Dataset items
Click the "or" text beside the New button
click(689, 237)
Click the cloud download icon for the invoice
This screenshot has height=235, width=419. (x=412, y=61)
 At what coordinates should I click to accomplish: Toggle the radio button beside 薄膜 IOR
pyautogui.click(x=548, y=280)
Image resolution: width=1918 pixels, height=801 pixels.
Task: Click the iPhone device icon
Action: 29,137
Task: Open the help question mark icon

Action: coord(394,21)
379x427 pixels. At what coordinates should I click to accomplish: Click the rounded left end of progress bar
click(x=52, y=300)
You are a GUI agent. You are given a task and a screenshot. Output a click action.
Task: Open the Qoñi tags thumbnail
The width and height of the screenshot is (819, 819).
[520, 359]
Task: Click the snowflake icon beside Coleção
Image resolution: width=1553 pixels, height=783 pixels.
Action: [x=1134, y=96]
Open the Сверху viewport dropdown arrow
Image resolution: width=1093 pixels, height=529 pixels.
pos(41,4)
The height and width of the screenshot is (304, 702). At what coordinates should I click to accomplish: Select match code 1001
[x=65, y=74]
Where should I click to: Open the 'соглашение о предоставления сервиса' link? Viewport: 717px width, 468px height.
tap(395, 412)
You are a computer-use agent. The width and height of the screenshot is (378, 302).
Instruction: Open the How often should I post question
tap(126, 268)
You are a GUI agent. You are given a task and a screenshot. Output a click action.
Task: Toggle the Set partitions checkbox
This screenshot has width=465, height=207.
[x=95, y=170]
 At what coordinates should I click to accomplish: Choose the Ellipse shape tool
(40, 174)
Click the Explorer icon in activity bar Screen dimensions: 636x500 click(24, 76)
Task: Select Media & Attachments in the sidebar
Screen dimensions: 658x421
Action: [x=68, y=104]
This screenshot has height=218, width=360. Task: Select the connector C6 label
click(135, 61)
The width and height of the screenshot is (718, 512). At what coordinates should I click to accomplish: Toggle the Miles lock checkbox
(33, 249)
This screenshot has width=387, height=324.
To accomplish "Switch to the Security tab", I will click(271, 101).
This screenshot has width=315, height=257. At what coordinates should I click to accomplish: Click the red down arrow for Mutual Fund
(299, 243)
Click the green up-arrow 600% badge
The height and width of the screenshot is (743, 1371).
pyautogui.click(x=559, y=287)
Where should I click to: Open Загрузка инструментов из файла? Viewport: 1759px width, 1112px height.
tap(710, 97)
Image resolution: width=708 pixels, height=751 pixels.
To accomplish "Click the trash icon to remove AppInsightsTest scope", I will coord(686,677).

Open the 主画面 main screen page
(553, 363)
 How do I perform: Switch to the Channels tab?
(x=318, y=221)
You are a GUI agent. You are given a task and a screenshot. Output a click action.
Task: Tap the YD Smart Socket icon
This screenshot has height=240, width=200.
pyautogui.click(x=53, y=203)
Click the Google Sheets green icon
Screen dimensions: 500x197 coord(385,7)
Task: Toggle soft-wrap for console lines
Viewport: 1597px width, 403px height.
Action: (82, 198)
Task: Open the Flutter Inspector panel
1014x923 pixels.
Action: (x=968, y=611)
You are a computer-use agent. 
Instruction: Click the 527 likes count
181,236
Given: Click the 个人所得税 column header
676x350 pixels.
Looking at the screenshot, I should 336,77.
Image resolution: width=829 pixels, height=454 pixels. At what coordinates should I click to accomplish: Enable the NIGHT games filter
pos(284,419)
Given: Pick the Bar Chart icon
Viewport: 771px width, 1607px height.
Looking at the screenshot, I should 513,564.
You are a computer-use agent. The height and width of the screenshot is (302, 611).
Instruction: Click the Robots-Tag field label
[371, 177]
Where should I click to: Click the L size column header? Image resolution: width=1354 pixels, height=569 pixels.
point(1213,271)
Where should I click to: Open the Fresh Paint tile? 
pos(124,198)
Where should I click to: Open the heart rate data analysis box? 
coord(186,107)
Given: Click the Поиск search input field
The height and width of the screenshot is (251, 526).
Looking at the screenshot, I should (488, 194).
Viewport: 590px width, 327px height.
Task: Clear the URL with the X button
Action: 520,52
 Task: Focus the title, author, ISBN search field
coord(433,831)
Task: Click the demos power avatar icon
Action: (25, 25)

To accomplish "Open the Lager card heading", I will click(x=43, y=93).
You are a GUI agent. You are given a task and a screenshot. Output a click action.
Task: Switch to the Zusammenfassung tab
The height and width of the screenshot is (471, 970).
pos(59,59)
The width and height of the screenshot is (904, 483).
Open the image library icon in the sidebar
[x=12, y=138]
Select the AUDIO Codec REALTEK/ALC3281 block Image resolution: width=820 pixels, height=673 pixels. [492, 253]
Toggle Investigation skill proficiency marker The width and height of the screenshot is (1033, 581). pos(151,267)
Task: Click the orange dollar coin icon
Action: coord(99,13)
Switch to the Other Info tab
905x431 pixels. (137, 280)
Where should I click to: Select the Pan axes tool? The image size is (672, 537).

Exercise goal: All of the entries above should be output exactly as they are.

Exercise result:
Click the "or" text beside the New button
click(689, 237)
Click the cloud download icon for the invoice
This screenshot has height=235, width=419. (x=412, y=61)
 At what coordinates should I click to accomplish: Toggle the radio button beside 薄膜 IOR
pyautogui.click(x=548, y=280)
Image resolution: width=1918 pixels, height=801 pixels.
Task: Click the iPhone device icon
Action: 29,137
Task: Open the help question mark icon

Action: coord(394,21)
379x427 pixels. At what coordinates should I click to accomplish: Click the rounded left end of progress bar
click(x=52, y=300)
You are a GUI agent. You are given a task and a screenshot. Output a click action.
Task: Open the Qoñi tags thumbnail
The width and height of the screenshot is (819, 819).
[520, 359]
Task: Click the snowflake icon beside Coleção
Image resolution: width=1553 pixels, height=783 pixels.
Action: [x=1134, y=96]
Open the Сверху viewport dropdown arrow
Image resolution: width=1093 pixels, height=529 pixels.
pos(41,4)
The height and width of the screenshot is (304, 702). At what coordinates should I click to accomplish: Select match code 1001
[x=65, y=74]
Where should I click to: Open the 'соглашение о предоставления сервиса' link? Viewport: 717px width, 468px height.
tap(395, 412)
You are a computer-use agent. The width and height of the screenshot is (378, 302).
Instruction: Open the How often should I post question
tap(126, 268)
You are a GUI agent. You are given a task and a screenshot. Output a click action.
Task: Toggle the Set partitions checkbox
This screenshot has width=465, height=207.
[x=95, y=170]
 At what coordinates should I click to accomplish: Choose the Ellipse shape tool
(40, 174)
Click the Explorer icon in activity bar Screen dimensions: 636x500 click(24, 76)
Task: Select Media & Attachments in the sidebar
Screen dimensions: 658x421
Action: [x=68, y=104]
This screenshot has height=218, width=360. Task: Select the connector C6 label
click(135, 61)
The width and height of the screenshot is (718, 512). At what coordinates should I click to accomplish: Toggle the Miles lock checkbox
(33, 249)
This screenshot has width=387, height=324.
To accomplish "Switch to the Security tab", I will click(271, 101).
This screenshot has width=315, height=257. At what coordinates should I click to accomplish: Click the red down arrow for Mutual Fund
(299, 243)
Click the green up-arrow 600% badge
The height and width of the screenshot is (743, 1371).
pyautogui.click(x=559, y=287)
Where should I click to: Open Загрузка инструментов из файла? Viewport: 1759px width, 1112px height.
tap(710, 97)
Image resolution: width=708 pixels, height=751 pixels.
To accomplish "Click the trash icon to remove AppInsightsTest scope", I will coord(686,677).

Open the 主画面 main screen page
(553, 363)
 How do I perform: Switch to the Channels tab?
(x=318, y=221)
You are a GUI agent. You are given a task and a screenshot. Output a click action.
Task: Tap the YD Smart Socket icon
This screenshot has height=240, width=200.
pyautogui.click(x=53, y=203)
Click the Google Sheets green icon
Screen dimensions: 500x197 coord(385,7)
Task: Toggle soft-wrap for console lines
Viewport: 1597px width, 403px height.
Action: (82, 198)
Task: Open the Flutter Inspector panel
1014x923 pixels.
Action: (x=968, y=611)
You are a computer-use agent. 
Instruction: Click the 527 likes count
181,236
Given: Click the 个人所得税 column header
676x350 pixels.
Looking at the screenshot, I should 336,77.
Image resolution: width=829 pixels, height=454 pixels. At what coordinates should I click to accomplish: Enable the NIGHT games filter
pos(284,419)
Given: Pick the Bar Chart icon
Viewport: 771px width, 1607px height.
Looking at the screenshot, I should 513,564.
You are a computer-use agent. The height and width of the screenshot is (302, 611).
Instruction: Click the Robots-Tag field label
[371, 177]
Where should I click to: Click the L size column header? Image resolution: width=1354 pixels, height=569 pixels.
point(1213,271)
Where should I click to: Open the Fresh Paint tile? 
pos(124,198)
Where should I click to: Open the heart rate data analysis box? 
coord(186,107)
Given: Click the Поиск search input field
The height and width of the screenshot is (251, 526).
Looking at the screenshot, I should (488, 194).
Viewport: 590px width, 327px height.
Task: Clear the URL with the X button
Action: 520,52
 Task: Focus the title, author, ISBN search field
coord(433,831)
Task: Click the demos power avatar icon
Action: (25, 25)

To accomplish "Open the Lager card heading", I will click(x=43, y=93).
You are a GUI agent. You are given a task and a screenshot. Output a click action.
Task: Switch to the Zusammenfassung tab
The height and width of the screenshot is (471, 970).
pos(59,59)
The width and height of the screenshot is (904, 483).
Open the image library icon in the sidebar
[x=12, y=138]
Select the AUDIO Codec REALTEK/ALC3281 block Image resolution: width=820 pixels, height=673 pixels. [492, 253]
Toggle Investigation skill proficiency marker The width and height of the screenshot is (1033, 581). pos(151,267)
Task: Click the orange dollar coin icon
Action: coord(99,13)
Switch to the Other Info tab
905x431 pixels. (137, 280)
Where should I click to: Select the Pan axes tool? The image size is (672, 537).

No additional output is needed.